経営学のあり方

 経営の実践、コンサルティング経営学との関係を探る上でのメモ。

01.ゲノム医科学の誕生とトランスレーショナルリサーチ

トランスレーション(translation)とは文字通り解釈すれば翻訳です.トランスレーショナルリサーチとは,広い意味で,基礎科学分野において発見された法則を,応用分野における科学技術のコトバに翻訳することであると考えられています.

医科学分野でのトランスレーショナルリサーチは,経験科学である臨床医科学の定量化および臨床医科学における既存の経験法則を逐次改善していく,という帰納的方法と,ゲノム科学や生命科学一般から由来する演繹的方法を用いて,臨床応用可能な新しい診断法や新しい治療法を目指す,という両面から確実に行われる必要があるでしょう.つまり,トランスレーショナルリサーチは,20世紀の後半に登場した演繹的な厳密科学の方法と,臨床医科学という古代に淵源する経験科学の,相互翻訳と融合の場となる必要があり,単なる知的好奇心によるだけではなく,むしろ,現に病気で苦しむ人たちのために役立つ新しい診断法や治療法の発見を目指して行われる必要があるのです.

 医学と経営学は、形式は似ている。

問題を抱えている人 それを解く人 解くべき解を生成・創造している人
患者 臨床医 基礎研究者
実務家 コンサルタント 経営学

 医学では、臨床と基礎の間の溝を埋めようとトランスレーションなる考え方を導入してきている。経営学ではどうなのか。

 元来、実務家は経営学を役に立たないと思っている。
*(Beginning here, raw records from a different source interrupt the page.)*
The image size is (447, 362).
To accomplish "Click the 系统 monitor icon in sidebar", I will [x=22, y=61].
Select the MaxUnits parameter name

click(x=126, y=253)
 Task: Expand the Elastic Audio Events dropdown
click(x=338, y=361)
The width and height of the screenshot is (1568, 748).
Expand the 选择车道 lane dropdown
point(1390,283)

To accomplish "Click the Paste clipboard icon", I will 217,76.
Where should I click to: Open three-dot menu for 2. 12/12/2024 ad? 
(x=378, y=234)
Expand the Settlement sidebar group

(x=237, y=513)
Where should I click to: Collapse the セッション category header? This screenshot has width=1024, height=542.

経営学が基礎研究であるというなら、それは正しい。なぜなら、今病気を患っている人にとっては、将来の治療に役立つ基礎研究を役に立たないと思うのと同じだからだ。しかし、後者は今役に立たないと思っていても、将来役に立つという期待はあるだろう。それに対して、経営学はどうだろうか。実務家から期待を寄せられているのだろうか。


 経営学者自身はいったい誰と対話しているのか、あるいはしたいのだろうか。言い換えれば、自分を臨床医だと思っている(思いたい)のか、基礎研究者だと思っているのかということだ。臨床医なら患者との対話が主であるし、基礎研究なら臨床医との対話と同じ基礎研究者との対話が主となるだろう。もし学者が臨床医と思っているなら、同じ臨床医であるコンサルタントとの対話をなすべきであるし、もっともっと現場に近く、患者とともに過ごす時を多くすべきだ。治療にも専念すべきである。


 経営学者が基礎研究を行う者として自らを考えるなら、上の医学の例から敷衍すると、もっと基礎研究に精を出して基礎理論を多く創造すること、臨床医たるコンサルタント向けに基礎理論をトランスレーションすること、そしてコンサルタントの経験の中から協同して理論を抽出することになる。





 ここまで来て、経営学部はいったい何を教育しているのかという疑問が湧いた。臨床医になれるような人を教育しているとは思えない。医学の例でいえば、免疫力を高めることが目指されているのだろうか。経営体(企業、NPO、公共団体等)の体内に免疫パワー(を持つ学生)を注入する。その結果、経営体は自己免疫力が高まり、問題を抱えても自分で解決ができることになる。
 しかし、それはうまくいっていない。経営体、特に企業は学生を自分の免疫系に役立つように再(?初かも)教育を自らの手で施しているからだ(MBAは特に自己免疫力が強い学生を育成する仕組みかもしれない。あまりにその力が強すぎて、アレルギーを引き起こしたり、外部の侵入者ではなく自身を攻撃して体力を弱めるという副作用が出てくるかもしれないが)。


 また、臨床医たるコンサルタントコンサルティング企業で育成されている。ここでも、医学部ほど大学の役割は多くない、卒業生を送り込む以外は。

 
 では基礎研究者の養成という点で機能しているのだろうか。結局は、米国の理論が持ち込まれることが多そうで、この点でも経営学部・大学院は機能を果たしていないように外からは見える。